1.8 大学図書館における機構改革

立命館大学総合情報センター次長 郷端清人

はじめに.

 大学の「情報化推進」は、個々の大学の個性化、良質化、先端化を追求する意味において、極めて重要な課題となってきている。しかし、「情報化」の推進がより一層総合的に、また効果的に作用していくためには、それを支える組織機構も時代の展開に応じて再編・整備していかなければならないと考える。大学のインフラ整備が急速に進んでくるなか、地球規模で発達するInternetや IT(Information Technology) の高度化に迅速に取り組んでいくためには、大学の一体性、総合性の発揮がシステム上も、組織、機構に対しても強く求められてきている。

 そうしたなか図書館の課題に引きつけて言えば、今や大学図書館の学術情報サービスが教育・研究・学習を支援する唯一の情報サービス部門ではなくなってきつつあり、また情報ネットワーク時代に新たな「情報ネットワーク文化」を創造していくためには、大学図書館がこれまで担ってきた情報の収集・蓄積・サービス等の諸機能について、その有様を大きく見直す必要がでてきている。なかでも急務となっているテーマは、学術情報サービスの高度化を図っていくことであり、それには学術情報の質的多様化への対応や学内外情報へのアクセス拡大および情報入手の高度化への対応などをいかに展開(電子図書館システムの構築)していくかである。しかし、これらを真に進めていくためには、もはや図書館が単独で行っていくには困難な課題が多く、それを解決する一つの方策として、図書館をめぐる機構改革や学内外の情報関連諸機関との協力関係をいかに形成していくかなどが問われていると思う。

提供データ:
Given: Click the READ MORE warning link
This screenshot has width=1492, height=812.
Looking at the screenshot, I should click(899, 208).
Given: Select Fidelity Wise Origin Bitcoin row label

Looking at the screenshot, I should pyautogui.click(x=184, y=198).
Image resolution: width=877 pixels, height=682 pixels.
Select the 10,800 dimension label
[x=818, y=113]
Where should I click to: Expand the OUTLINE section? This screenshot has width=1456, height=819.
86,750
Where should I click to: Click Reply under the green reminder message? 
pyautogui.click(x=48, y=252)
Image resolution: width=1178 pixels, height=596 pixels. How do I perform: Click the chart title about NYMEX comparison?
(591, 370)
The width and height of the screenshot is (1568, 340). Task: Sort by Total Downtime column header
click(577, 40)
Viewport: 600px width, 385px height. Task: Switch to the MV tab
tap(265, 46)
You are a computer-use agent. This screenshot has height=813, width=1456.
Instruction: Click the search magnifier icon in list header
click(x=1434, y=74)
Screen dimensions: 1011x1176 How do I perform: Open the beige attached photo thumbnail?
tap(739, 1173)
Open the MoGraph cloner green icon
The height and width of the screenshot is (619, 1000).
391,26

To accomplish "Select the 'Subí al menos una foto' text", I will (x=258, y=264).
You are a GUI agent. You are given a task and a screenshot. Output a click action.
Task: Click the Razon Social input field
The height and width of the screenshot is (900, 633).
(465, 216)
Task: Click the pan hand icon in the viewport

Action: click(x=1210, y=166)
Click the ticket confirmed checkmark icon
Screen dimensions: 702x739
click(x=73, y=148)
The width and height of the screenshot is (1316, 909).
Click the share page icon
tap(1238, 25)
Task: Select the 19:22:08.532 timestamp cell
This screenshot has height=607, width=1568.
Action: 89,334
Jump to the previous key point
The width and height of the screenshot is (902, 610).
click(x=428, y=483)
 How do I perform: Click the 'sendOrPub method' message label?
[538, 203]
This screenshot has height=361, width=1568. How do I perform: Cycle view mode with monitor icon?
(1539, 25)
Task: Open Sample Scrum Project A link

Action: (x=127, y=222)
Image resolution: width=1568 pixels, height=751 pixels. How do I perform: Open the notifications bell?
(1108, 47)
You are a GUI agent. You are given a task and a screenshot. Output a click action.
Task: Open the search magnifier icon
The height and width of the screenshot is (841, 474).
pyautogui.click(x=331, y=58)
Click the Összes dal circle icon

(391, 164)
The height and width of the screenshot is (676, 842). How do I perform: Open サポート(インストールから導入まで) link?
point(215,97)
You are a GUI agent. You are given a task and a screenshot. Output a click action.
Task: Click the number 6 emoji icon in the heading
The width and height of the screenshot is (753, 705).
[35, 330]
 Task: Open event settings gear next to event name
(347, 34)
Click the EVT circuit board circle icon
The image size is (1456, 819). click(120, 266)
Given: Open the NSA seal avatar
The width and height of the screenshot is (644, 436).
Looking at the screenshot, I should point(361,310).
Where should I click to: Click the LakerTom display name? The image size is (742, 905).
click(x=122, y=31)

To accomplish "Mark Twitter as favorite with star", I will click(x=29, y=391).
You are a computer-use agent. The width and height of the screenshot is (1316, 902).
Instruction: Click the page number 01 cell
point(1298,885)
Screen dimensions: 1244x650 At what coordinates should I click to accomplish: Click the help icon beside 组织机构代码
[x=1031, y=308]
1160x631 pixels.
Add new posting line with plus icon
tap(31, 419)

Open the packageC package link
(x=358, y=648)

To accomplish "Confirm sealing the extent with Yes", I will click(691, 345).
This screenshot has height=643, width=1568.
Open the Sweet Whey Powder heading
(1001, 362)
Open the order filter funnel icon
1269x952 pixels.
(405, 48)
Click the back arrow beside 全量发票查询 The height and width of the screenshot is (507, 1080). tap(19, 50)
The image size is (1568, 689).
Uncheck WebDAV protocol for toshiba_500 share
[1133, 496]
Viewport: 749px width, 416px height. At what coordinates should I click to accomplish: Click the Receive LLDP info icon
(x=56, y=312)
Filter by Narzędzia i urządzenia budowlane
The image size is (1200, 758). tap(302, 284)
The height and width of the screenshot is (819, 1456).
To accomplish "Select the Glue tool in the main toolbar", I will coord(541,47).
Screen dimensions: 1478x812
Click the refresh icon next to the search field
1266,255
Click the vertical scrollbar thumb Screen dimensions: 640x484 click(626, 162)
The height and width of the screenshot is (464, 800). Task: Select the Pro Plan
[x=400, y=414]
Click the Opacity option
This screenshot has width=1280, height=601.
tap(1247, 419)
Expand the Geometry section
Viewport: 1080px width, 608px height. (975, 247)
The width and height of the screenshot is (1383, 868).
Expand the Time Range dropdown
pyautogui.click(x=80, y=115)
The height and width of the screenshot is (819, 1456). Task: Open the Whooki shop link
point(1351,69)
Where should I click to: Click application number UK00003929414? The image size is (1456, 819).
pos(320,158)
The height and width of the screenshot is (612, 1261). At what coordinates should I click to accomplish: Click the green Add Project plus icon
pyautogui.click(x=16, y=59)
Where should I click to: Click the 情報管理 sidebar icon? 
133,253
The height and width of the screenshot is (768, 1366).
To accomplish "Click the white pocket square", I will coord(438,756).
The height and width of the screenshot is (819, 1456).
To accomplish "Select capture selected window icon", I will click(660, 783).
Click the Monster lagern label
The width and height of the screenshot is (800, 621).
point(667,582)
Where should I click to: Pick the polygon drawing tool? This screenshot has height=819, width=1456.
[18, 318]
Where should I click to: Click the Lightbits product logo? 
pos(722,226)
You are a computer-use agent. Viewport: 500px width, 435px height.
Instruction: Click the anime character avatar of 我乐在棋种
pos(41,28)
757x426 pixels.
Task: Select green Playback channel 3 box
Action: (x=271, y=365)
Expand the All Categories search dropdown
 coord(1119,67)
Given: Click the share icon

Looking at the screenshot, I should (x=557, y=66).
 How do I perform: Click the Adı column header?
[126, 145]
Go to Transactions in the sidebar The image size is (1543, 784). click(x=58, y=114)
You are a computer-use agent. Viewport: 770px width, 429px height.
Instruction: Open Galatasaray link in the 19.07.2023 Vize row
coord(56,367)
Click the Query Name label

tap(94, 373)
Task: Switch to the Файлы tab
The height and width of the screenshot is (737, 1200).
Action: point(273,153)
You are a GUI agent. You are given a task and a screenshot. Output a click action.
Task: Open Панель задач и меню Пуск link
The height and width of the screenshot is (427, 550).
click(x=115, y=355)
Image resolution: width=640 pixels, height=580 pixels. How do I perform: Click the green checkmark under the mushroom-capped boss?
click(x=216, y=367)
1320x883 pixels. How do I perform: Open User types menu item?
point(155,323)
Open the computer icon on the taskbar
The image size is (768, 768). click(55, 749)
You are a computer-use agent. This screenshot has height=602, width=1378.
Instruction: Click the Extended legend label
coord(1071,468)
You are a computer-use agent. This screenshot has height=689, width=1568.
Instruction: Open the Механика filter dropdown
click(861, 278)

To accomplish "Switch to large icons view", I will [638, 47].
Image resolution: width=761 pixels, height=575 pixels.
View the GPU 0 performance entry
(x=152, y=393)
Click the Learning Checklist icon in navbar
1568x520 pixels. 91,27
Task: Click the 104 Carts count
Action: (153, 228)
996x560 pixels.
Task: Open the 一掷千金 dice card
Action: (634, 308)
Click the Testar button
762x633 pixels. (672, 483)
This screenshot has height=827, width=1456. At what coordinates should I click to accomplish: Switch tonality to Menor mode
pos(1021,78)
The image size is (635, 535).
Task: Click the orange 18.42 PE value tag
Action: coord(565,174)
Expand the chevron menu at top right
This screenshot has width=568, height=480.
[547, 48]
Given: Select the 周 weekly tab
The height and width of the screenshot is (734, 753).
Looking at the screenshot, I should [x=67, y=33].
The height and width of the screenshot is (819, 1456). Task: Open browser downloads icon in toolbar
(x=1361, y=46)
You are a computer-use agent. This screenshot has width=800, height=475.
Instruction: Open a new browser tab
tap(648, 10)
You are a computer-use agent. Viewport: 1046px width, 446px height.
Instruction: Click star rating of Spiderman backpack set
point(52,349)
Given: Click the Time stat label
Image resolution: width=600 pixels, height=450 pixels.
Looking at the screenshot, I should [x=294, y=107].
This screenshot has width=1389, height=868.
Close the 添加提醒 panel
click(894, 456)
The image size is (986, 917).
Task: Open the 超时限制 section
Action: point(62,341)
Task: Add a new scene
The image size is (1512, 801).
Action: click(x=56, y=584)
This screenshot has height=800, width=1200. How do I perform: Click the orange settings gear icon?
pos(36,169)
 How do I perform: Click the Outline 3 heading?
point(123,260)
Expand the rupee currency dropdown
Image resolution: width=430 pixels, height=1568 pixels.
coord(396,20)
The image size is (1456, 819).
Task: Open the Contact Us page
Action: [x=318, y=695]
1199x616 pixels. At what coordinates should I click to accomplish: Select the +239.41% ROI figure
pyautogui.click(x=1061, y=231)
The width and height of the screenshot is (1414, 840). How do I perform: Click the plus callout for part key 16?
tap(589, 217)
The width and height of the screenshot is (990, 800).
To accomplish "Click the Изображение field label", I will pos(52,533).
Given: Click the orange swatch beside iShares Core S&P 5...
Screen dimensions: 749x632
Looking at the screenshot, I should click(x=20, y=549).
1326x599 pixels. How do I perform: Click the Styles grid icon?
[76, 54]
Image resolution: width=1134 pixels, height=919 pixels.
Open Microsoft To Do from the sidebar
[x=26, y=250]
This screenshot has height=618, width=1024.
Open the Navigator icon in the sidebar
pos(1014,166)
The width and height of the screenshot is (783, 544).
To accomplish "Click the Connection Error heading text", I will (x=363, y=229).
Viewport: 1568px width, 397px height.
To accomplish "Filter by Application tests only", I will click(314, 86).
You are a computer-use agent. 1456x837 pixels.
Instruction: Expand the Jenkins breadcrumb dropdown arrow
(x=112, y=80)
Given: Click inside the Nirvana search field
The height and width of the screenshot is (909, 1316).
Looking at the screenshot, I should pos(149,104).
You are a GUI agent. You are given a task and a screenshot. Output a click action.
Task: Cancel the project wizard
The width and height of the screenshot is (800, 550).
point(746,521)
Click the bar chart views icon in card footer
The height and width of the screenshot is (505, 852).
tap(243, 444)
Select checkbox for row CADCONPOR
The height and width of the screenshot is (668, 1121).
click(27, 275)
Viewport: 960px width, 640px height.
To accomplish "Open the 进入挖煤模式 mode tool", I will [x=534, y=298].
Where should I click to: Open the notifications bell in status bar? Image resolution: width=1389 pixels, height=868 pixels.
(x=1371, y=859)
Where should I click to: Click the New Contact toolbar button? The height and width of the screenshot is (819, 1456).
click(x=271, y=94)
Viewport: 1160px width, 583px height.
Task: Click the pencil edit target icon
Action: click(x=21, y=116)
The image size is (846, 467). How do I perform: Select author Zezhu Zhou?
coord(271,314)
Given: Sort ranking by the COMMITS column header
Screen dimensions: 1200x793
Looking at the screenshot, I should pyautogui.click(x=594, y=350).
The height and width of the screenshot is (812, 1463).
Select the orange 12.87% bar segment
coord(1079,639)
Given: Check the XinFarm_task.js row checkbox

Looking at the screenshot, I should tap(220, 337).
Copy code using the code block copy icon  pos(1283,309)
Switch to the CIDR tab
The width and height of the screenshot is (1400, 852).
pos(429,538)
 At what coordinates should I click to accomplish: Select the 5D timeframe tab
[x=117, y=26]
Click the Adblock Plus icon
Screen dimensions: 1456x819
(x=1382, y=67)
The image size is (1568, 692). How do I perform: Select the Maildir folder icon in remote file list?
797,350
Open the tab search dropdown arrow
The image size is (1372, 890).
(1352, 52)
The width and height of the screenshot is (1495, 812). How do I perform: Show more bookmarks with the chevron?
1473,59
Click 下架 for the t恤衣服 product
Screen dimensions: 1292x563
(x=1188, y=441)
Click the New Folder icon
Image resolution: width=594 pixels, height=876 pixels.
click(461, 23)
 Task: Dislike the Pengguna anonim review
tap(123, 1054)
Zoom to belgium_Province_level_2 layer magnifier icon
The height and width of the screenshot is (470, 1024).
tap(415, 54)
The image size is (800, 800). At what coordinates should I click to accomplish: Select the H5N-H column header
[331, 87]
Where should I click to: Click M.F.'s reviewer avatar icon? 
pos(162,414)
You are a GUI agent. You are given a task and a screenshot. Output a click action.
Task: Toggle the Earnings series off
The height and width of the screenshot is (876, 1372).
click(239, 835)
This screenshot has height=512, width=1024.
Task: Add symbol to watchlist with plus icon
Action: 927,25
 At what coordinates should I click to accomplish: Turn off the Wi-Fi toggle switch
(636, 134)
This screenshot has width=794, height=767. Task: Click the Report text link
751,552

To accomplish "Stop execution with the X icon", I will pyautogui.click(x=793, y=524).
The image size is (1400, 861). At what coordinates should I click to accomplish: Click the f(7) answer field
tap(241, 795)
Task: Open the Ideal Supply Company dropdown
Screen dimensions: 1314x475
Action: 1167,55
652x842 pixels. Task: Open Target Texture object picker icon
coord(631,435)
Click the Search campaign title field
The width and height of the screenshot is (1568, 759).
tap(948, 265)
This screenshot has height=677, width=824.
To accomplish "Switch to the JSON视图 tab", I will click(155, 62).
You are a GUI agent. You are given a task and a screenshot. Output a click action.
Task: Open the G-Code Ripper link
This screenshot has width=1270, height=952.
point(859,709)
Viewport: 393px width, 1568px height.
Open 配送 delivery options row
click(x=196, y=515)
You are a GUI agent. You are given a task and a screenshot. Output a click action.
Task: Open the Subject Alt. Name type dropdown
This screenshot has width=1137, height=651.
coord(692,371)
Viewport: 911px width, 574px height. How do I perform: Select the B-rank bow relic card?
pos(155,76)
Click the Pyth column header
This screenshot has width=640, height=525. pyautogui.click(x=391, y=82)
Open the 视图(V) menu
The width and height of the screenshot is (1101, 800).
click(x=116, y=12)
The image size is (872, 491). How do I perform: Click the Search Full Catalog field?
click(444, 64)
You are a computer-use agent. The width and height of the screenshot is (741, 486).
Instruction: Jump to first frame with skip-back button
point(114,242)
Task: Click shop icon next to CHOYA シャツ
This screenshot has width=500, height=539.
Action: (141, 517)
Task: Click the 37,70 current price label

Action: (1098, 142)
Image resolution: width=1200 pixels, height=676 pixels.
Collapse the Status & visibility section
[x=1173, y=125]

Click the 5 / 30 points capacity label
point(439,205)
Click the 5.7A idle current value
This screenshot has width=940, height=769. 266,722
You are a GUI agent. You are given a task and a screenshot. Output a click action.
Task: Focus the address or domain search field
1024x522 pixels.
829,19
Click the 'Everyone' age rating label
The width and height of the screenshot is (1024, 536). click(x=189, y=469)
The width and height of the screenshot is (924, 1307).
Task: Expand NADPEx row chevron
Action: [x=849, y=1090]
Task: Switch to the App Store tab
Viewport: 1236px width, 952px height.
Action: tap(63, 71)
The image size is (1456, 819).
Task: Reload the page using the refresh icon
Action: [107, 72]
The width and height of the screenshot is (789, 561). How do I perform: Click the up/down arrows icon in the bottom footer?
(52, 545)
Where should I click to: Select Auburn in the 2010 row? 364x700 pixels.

練習課題:
(A) 次の(i)〜(iii)が本文の内容と合っているかを答えてください。それぞれ「はい」か「いいえ」で答え、判断の根拠となる本文の語句をそのまま引用してください。
(i) 大学図書館の学術情報サービスは、今も教育・研究・学習を支援する唯一の情報サービス部門だとされている。
(ii) 急務となっているテーマは、学術情報サービスの高度化を図ることだとされている。
(iii) これらの課題は、図書館が単独で十分に進められるものだとされている。
(B) 本文の「立命館大学総合情報センター次長 郷端清人」から「かなどが問われていると思う。」までを、一字も変えずに書き写してください。
(C) 本文について、次の問いに答えてください。
(i) 筆者の所属と役職は何か。
(ii) 大学の「情報化推進」は、どのような意味において極めて重要な課題とされているか。
(iii) 学術情報サービスの高度化に必要な対応の展開について、括弧内に何と書かれているか。
データは使わなくてかまいません。

解答一覧:
(A)
(i) いいえ。「唯一の情報サービス部門ではなくなってきつつあり」
(ii) はい。「なかでも急務となっているテーマは、学術情報サービスの高度化を図っていくことであり」
(iii) いいえ。「もはや図書館が単独で行っていくには困難な課題が多く」

(B)
立命館大学総合情報センター次長 郷端清人

はじめに.

 大学の「情報化推進」は、個々の大学の個性化、良質化、先端化を追求する意味において、極めて重要な課題となってきている。しかし、「情報化」の推進がより一層総合的に、また効果的に作用していくためには、それを支える組織機構も時代の展開に応じて再編・整備していかなければならないと考える。大学のインフラ整備が急速に進んでくるなか、地球規模で発達するInternetや IT(Information Technology) の高度化に迅速に取り組んでいくためには、大学の一体性、総合性の発揮がシステム上も、組織、機構に対しても強く求められてきている。

 そうしたなか図書館の課題に引きつけて言えば、今や大学図書館の学術情報サービスが教育・研究・学習を支援する唯一の情報サービス部門ではなくなってきつつあり、また情報ネットワーク時代に新たな「情報ネットワーク文化」を創造していくためには、大学図書館がこれまで担ってきた情報の収集・蓄積・サービス等の諸機能について、その有様を大きく見直す必要がでてきている。なかでも急務となっているテーマは、学術情報サービスの高度化を図っていくことであり、それには学術情報の質的多様化への対応や学内外情報へのアクセス拡大および情報入手の高度化への対応などをいかに展開(電子図書館システムの構築)していくかである。しかし、これらを真に進めていくためには、もはや図書館が単独で行っていくには困難な課題が多く、それを解決する一つの方策として、図書館をめぐる機構改革や学内外の情報関連諸機関との協力関係をいかに形成していくかなどが問われていると思う。

(C)
(i) 立命館大学総合情報センター次長
(ii) 個々の大学の個性化、良質化、先端化を追求する意味において
(iii) 電子図書館システムの構築